A Bird's Eye View
It ought to be impossible, but BIRD was smiling as it watched Luca fling Fabulo around like a toddler smashing a doll in a particularly energetic temper tantrum. The vampire made a delightful thump every time he crashed agains the cobbled street, and mewed impotently after Luca finished with his fun.
But amusement couldn't fully replace BIRD's confustication, and it fidgeted irritably on its perch on a nearby lamppost. Carefully laid plans, and months of preparation had been unravelled by that slick, shirtless werewolf with the same sort of ease he disrobed a socialite.

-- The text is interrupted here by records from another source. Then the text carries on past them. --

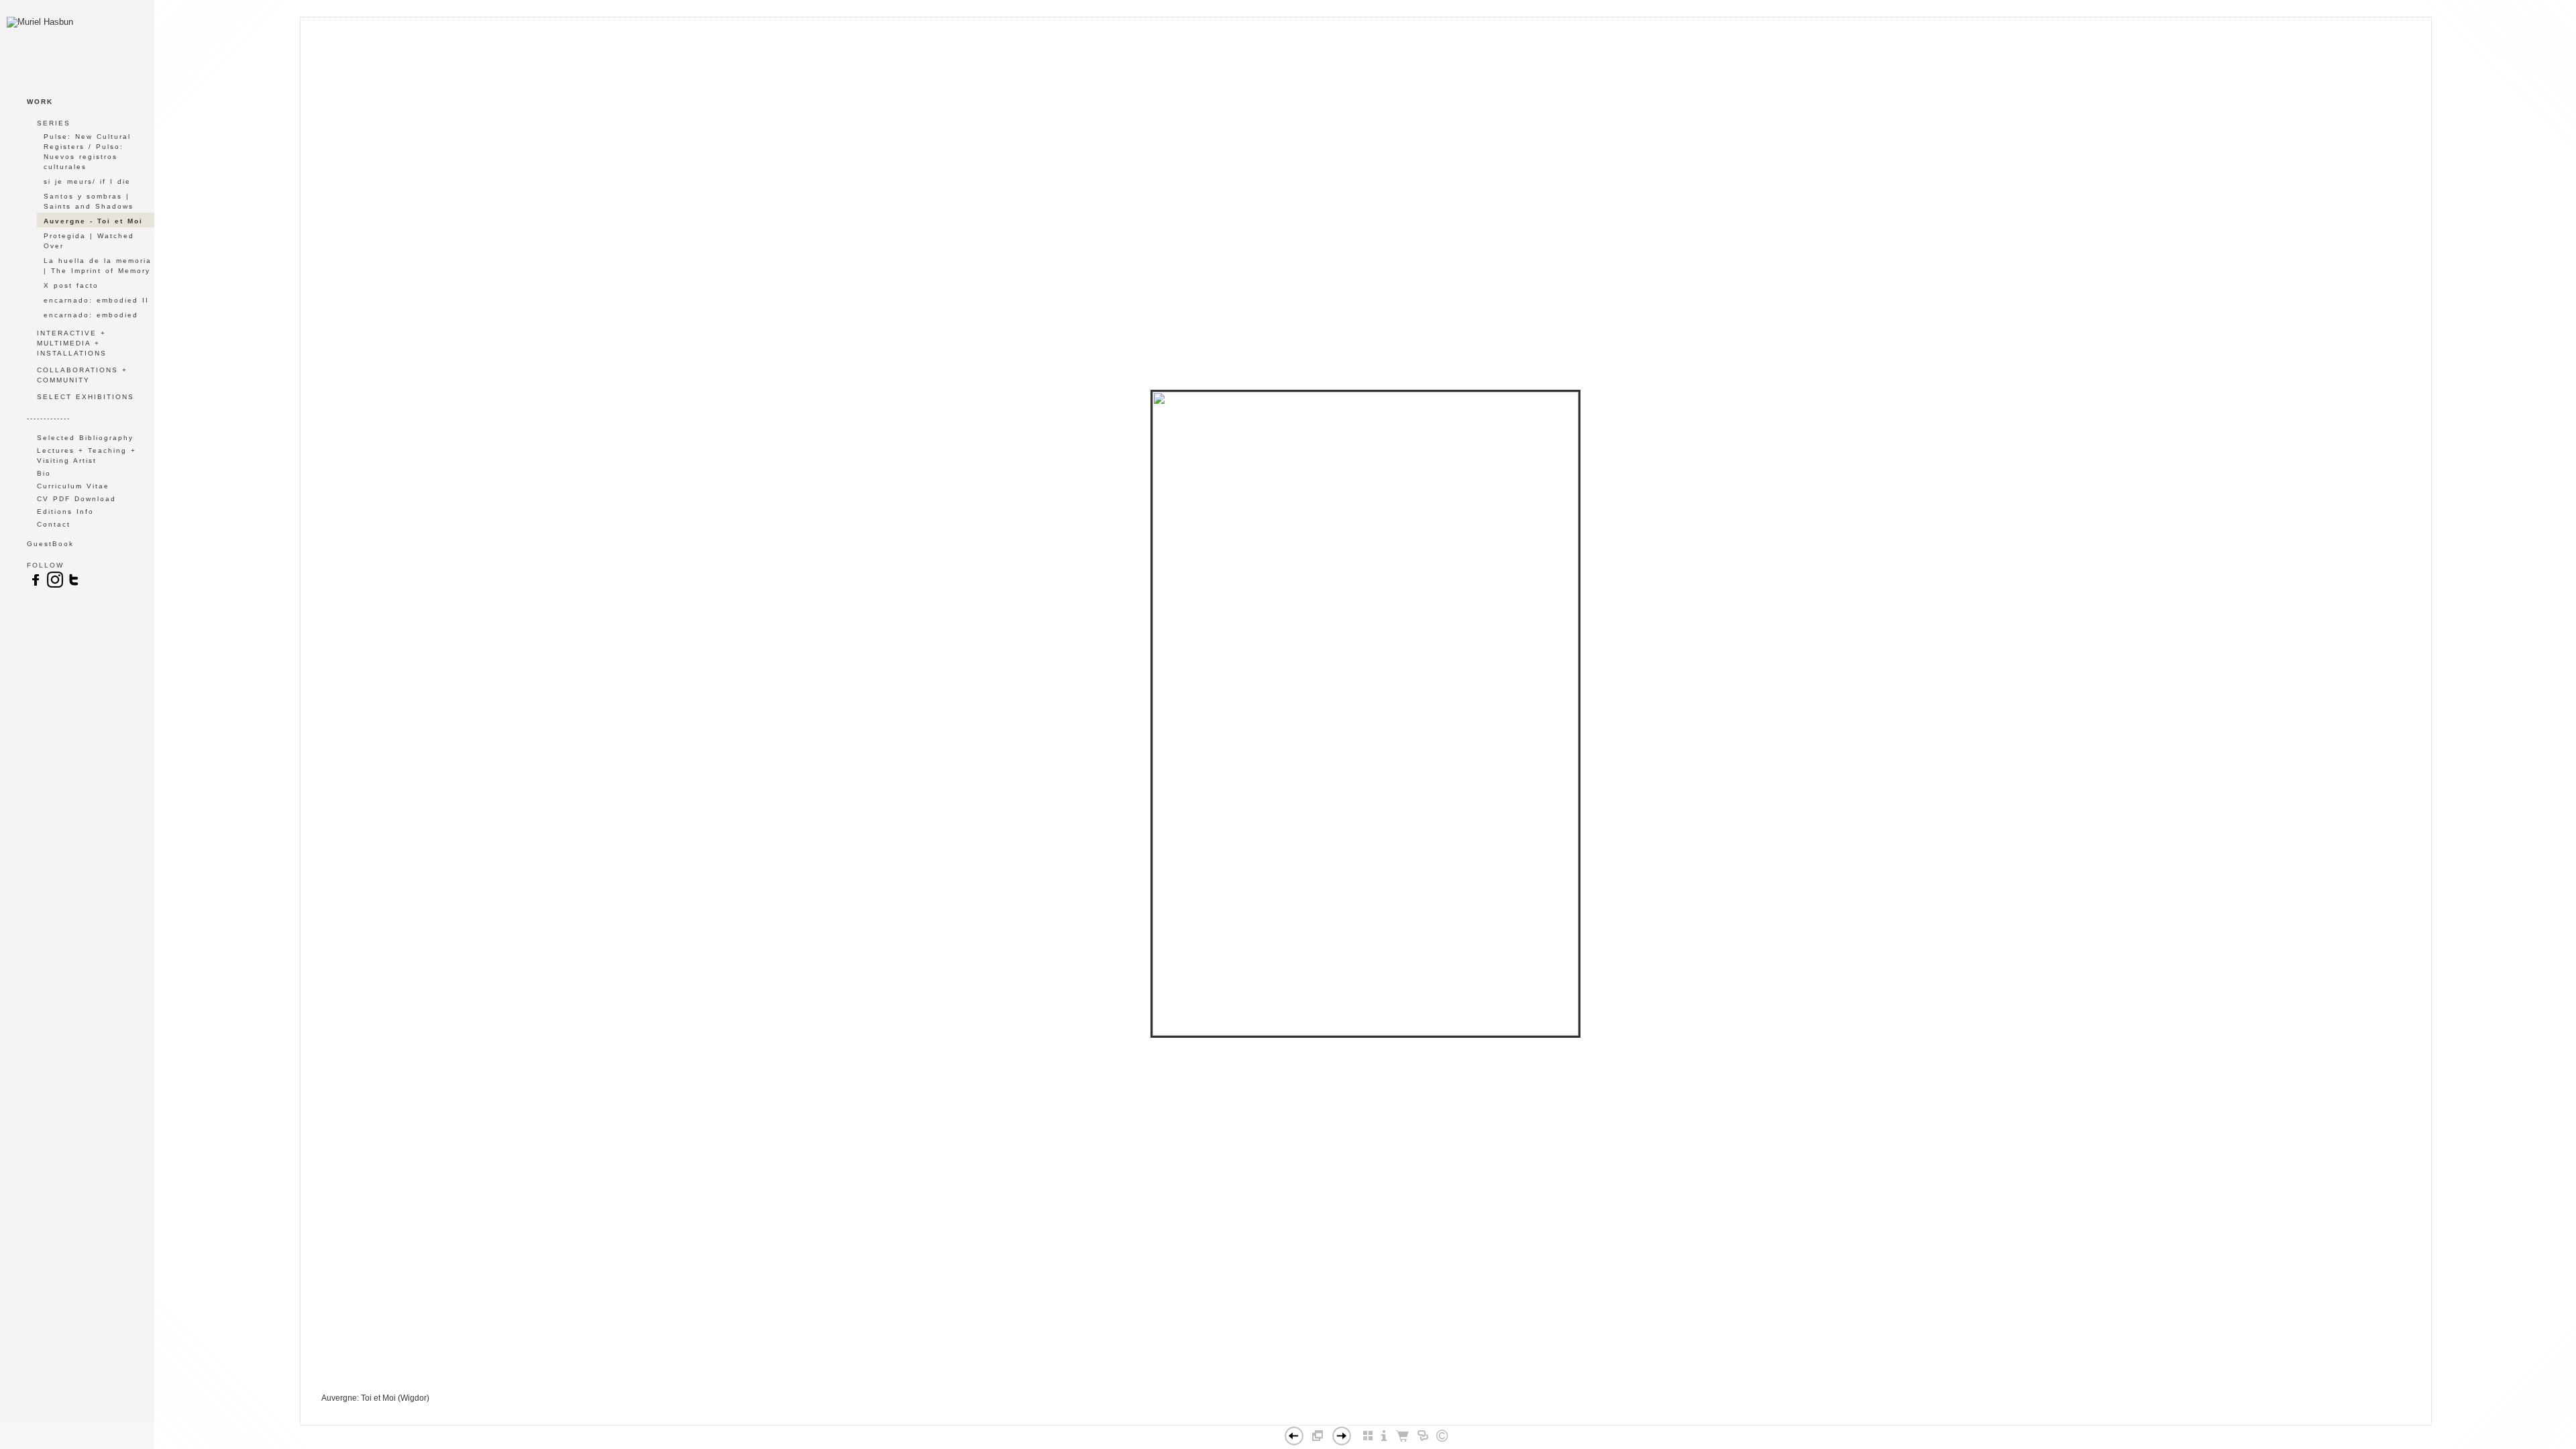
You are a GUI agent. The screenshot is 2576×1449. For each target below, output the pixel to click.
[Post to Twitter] (1360, 1419)
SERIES (53, 123)
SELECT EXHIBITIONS (85, 396)
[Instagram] (55, 586)
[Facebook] (1346, 1419)
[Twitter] (73, 586)
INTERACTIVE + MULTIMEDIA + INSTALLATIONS (72, 343)
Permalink (1399, 1414)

Getting a billionaire murdered, shocking BIRD with the revelation that Luca is the most responsible person in the known universe, and then casually buying off their mercenary force were too implausible to simply be coincidence or good fortune.
BIRD wasn't sure if it was a very clever werewolf, or an author's plot protection. It could see the old vampire, Alcuard, coming up with that caliber a scheme. Even Viviana, Luca's hyper-competent 'secretary' who seemed to enjoy pretending to be a sexretary, might have come up with a plan that clever. But Luca?
In the meantime, a vampire began to charge at Viviana. No, not charging, that would imply a certain amount of vigour that sickly billionaire didn't possess. Is there a word for an asthmatic drunk's wheezing stagger? No, but there ought to be. Viviana was giving the oncoming vampire all the attention a teenager normally gives to their teacher in class, and pulled a spray bottle out of her bag of holding.
She shook the bottle, pointed it a the vampire, and sprayed.
And the vampire burst into flames. He burned like a Margaret Atwood book at a Neo Nazi rally, and was nothing but stripper glitter in less time than it took BIRD to hop in genuine shock.
BIRD blinked in surprise and looked closely at the bottle in Viviana's hand. And read the label just as the secretary replied.
"Spray tan." The revelation nearly made BIRD throw up its circuits.
Viviana started to pull more things out of that bag of holding. A wooden block shaped like a T-bone steak, several crosses and other religious symbols, a small assortment of aerosol sprays, a bottle of caffeine powder, hypodermic needles, a bottle of something similar to orange juice, and a jar of Turkish delight.
BIRD turned away in disgust. Vampires really did suck. It raised its gossamer metallic wings and pushed itself into the air, away from the inevitably absurd fight. It flew up a little, until it spied Isabella jogging towards Alcuard's palace, and followed.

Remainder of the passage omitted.